Florence Edy affirme que le seul moment où elle passait véritablement du temps avec ses enfants, c’était quand elle assurait la couverture de WOZO vacances.

« Arriver à trouver le temps, il faut se donner le temps. On a des samedis et des dimanches où on n’est pas de permanence. Je les consacre aux enfants. On peut organiser de petites sorties, faire du shopping dans les supermarchés. On trouve le temps difficilement mais c’est faisable, si on se donne le temps », indique Niengninri Danielle.

Par ailleurs, elle signale le mécontentement des enfants quand elle rentre à la maison avec des articles à écrire. « Les enfants se plaignent par moment quand maman rentre à la maison et est scotchée à son ordinateur pour écrire un dernier papier parce qu’on sort d’un reportage. On envoie un peu de travail à la maison. Dans ce cas, soit ce sont les enfants qui s’en prennent un peu ou c’est monsieur qui est impatient parce que sa nourriture n’est pas encore prête alors qu’on est encore affairé sur les articles », relève-t-elle.

Attentionnées, elles surveillent et pilotent tout ce qui concerne les enfants depuis leur rédaction à travers des appels au cours des heures de travail.

« Les enfants restent à l’école à midi et ils ne rentrent que le soir.
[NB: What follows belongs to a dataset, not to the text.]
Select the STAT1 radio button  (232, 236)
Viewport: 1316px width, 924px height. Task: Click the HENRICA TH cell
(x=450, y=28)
Quand je suis au travail j’appelle régulièrement à la maison pour savoir si les enfants se sont lavés, s'ils ont mangé, le maître de maison est arrivé », nous explique Florence Edy.

« En même temps qu’on est au bureau, il faut avoir l’œil à la maison. Appeler de temps en temps, pour savoir comment les enfants se comportent à la maison », ajoute Mme Niengninri.

En dépit de ces difficultés à concilier la vie professionnelle et les responsabilités de mères, ces femmes journalistes répondent présentes à l’appel quand il s’agit des reportage de nuit, de travailler les week-ends ou du matin jusque tard la nuit, effectuer des missions. « Concilier la vie de mère et de journaliste, ce n’est pas facile », conclut dame Niengninri.